(Data supplied)
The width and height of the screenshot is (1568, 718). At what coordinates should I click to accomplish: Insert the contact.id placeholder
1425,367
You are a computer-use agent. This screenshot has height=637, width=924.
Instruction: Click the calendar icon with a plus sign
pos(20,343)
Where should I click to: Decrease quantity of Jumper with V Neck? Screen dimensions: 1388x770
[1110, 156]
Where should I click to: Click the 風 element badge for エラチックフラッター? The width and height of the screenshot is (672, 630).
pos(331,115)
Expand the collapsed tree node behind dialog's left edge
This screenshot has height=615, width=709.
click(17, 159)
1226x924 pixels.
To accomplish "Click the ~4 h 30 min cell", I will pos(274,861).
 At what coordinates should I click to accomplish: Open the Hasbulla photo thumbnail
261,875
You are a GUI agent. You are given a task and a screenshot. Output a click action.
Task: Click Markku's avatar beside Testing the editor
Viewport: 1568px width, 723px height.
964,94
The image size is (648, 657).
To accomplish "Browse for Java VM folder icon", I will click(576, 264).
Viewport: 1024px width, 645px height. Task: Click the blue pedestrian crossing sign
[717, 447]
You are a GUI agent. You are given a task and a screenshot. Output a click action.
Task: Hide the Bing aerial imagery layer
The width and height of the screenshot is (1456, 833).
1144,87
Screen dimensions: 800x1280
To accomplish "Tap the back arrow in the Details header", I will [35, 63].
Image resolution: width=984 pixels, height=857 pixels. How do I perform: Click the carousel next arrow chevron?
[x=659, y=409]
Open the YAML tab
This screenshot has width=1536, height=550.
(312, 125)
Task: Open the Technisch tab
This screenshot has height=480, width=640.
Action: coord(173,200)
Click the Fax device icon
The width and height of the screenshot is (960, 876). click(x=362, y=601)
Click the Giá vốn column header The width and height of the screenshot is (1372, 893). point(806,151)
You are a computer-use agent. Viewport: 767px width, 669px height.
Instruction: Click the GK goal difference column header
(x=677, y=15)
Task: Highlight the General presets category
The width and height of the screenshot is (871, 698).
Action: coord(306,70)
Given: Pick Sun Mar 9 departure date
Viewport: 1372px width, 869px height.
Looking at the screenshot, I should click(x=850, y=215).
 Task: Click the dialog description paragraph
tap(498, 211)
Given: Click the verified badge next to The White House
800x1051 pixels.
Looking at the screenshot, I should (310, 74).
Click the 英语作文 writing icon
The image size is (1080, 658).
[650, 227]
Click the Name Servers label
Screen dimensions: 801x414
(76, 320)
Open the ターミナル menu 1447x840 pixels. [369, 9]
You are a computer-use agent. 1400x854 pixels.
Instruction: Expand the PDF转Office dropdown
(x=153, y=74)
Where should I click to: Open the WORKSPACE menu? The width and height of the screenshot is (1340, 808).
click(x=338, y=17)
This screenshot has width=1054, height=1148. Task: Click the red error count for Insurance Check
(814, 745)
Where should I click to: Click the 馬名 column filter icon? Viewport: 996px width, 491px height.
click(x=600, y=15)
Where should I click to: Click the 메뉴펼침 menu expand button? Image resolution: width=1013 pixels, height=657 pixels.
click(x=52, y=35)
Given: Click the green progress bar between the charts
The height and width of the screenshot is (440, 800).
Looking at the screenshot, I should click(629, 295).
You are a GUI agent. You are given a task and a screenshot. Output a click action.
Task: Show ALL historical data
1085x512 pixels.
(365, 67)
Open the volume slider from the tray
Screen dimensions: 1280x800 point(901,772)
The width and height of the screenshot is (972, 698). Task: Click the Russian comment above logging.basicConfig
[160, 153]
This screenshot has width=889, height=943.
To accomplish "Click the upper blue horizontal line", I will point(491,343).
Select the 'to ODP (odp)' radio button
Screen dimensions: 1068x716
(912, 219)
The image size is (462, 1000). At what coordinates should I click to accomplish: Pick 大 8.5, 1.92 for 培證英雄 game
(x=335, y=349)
(End Data supplied)
To do: Every record must be transcribed precisely, down to the last character.

Response:
The width and height of the screenshot is (1568, 718). At what coordinates should I click to accomplish: Insert the contact.id placeholder
1425,367
You are a computer-use agent. This screenshot has height=637, width=924.
Instruction: Click the calendar icon with a plus sign
pos(20,343)
Where should I click to: Decrease quantity of Jumper with V Neck? Screen dimensions: 1388x770
[1110, 156]
Where should I click to: Click the 風 element badge for エラチックフラッター? The width and height of the screenshot is (672, 630).
pos(331,115)
Expand the collapsed tree node behind dialog's left edge
This screenshot has height=615, width=709.
click(17, 159)
1226x924 pixels.
To accomplish "Click the ~4 h 30 min cell", I will pos(274,861).
 At what coordinates should I click to accomplish: Open the Hasbulla photo thumbnail
261,875
You are a GUI agent. You are given a task and a screenshot. Output a click action.
Task: Click Markku's avatar beside Testing the editor
Viewport: 1568px width, 723px height.
964,94
The image size is (648, 657).
To accomplish "Browse for Java VM folder icon", I will click(576, 264).
Viewport: 1024px width, 645px height. Task: Click the blue pedestrian crossing sign
[717, 447]
You are a GUI agent. You are given a task and a screenshot. Output a click action.
Task: Hide the Bing aerial imagery layer
The width and height of the screenshot is (1456, 833).
1144,87
Screen dimensions: 800x1280
To accomplish "Tap the back arrow in the Details header", I will [35, 63].
Image resolution: width=984 pixels, height=857 pixels. How do I perform: Click the carousel next arrow chevron?
[x=659, y=409]
Open the YAML tab
This screenshot has width=1536, height=550.
(312, 125)
Task: Open the Technisch tab
This screenshot has height=480, width=640.
Action: coord(173,200)
Click the Fax device icon
The width and height of the screenshot is (960, 876). click(x=362, y=601)
Click the Giá vốn column header The width and height of the screenshot is (1372, 893). point(806,151)
You are a computer-use agent. Viewport: 767px width, 669px height.
Instruction: Click the GK goal difference column header
(x=677, y=15)
Task: Highlight the General presets category
The width and height of the screenshot is (871, 698).
Action: coord(306,70)
Given: Pick Sun Mar 9 departure date
Viewport: 1372px width, 869px height.
Looking at the screenshot, I should click(x=850, y=215).
 Task: Click the dialog description paragraph
tap(498, 211)
Given: Click the verified badge next to The White House
800x1051 pixels.
Looking at the screenshot, I should (310, 74).
Click the 英语作文 writing icon
The image size is (1080, 658).
[650, 227]
Click the Name Servers label
Screen dimensions: 801x414
(76, 320)
Open the ターミナル menu 1447x840 pixels. [369, 9]
You are a computer-use agent. 1400x854 pixels.
Instruction: Expand the PDF转Office dropdown
(x=153, y=74)
Where should I click to: Open the WORKSPACE menu? The width and height of the screenshot is (1340, 808).
click(x=338, y=17)
This screenshot has width=1054, height=1148. Task: Click the red error count for Insurance Check
(814, 745)
Where should I click to: Click the 馬名 column filter icon? Viewport: 996px width, 491px height.
click(x=600, y=15)
Where should I click to: Click the 메뉴펼침 menu expand button? Image resolution: width=1013 pixels, height=657 pixels.
click(x=52, y=35)
Given: Click the green progress bar between the charts
The height and width of the screenshot is (440, 800).
Looking at the screenshot, I should click(629, 295).
You are a GUI agent. You are given a task and a screenshot. Output a click action.
Task: Show ALL historical data
1085x512 pixels.
(365, 67)
Open the volume slider from the tray
Screen dimensions: 1280x800 point(901,772)
The width and height of the screenshot is (972, 698). Task: Click the Russian comment above logging.basicConfig
[160, 153]
This screenshot has width=889, height=943.
To accomplish "Click the upper blue horizontal line", I will point(491,343).
Select the 'to ODP (odp)' radio button
Screen dimensions: 1068x716
(912, 219)
The image size is (462, 1000). At what coordinates should I click to accomplish: Pick 大 8.5, 1.92 for 培證英雄 game
(x=335, y=349)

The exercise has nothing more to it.